Ke mana Seira? Mereka pergi tidak membawa serta mobil Zafran, jangankan mobil, pakaian saja enggan ia bawa. Lalu, kenapa cepat sekali menghilang. Zafran menepi, ia turun dari mobil dan menghampiri tetangga yang sedang duduk-duduk di pos ronda.
"Maaf, Ibu-ibu tadi liat istri saya nggak?" Bertanya dengan raut panik di wajahnya.
"Bu Sei, ya?" Zafran mengangguk cepat. Siapa yang tak kenal Seira, istri seorang saudagar beras di komplek tersebut yang terkenal dengan kebaikan hatinya.
"Maaf, Pak. Kami nggak liat Bu Sei lewat, udah dari tadi juga nggak ada siapa-siapa yang lewat. Paling-paling mobil sama motor aja," jawab salah satu dari kelompok wanita di sana.
Zafran termangu, berpikir jika Seira memang telah keluar dari gerbang. Kelompok wanita itu pastilah melihatnya karena posisi mereka duduk berada tak jauh dari gerbang komplek.
Ia berbalik setelah mengucapkan terima kasih. Melanjutkan pencariannya di sekitar jalanan komplek hingga keluar. Adzan Maghrib berkumandang, pertanda malam sebentar lagi datang.
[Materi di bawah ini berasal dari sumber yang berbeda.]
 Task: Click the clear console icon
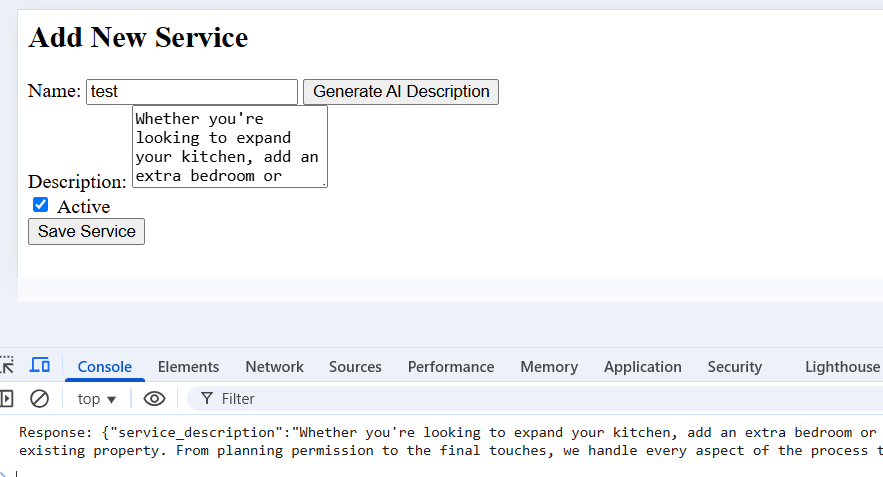[40, 399]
Gerimis mulai turun teratur, lama kelamaan semakin deras.
Zafran masih di dalam mobilnya, tak menyerah mencari keberadaan Seira. Di tengah hujan deras seperti ini, ditambah kondisinya yang tak sehat semakin membuat Zafran panik dan gelisah.
"Ya Allah, gimana kalo Sei sampe kenapa-napa? Aku berdosa banget sama orang tuanya," gumamnya seraya melipat bibir dengan kuat.
Teringat akan janjinya pada mendiang orang tua Seira, Zafran berdecak berulangkali. Merutuki kebodohannya yang dengan mudah mengusir mantan istrinya itu. Hasutan sang Ibu juga Lita berhasil membuatnya menjadi laki-laki tak berhati.
"Bodoh! Bodoh!"
Mobil berhenti di lampu merah, Zafran membenturkan kepalanya pada kemudi berulang-ulang. Ia mendongak, menatap jalanan yang lengang. Tiba-tiba matanya membelalak.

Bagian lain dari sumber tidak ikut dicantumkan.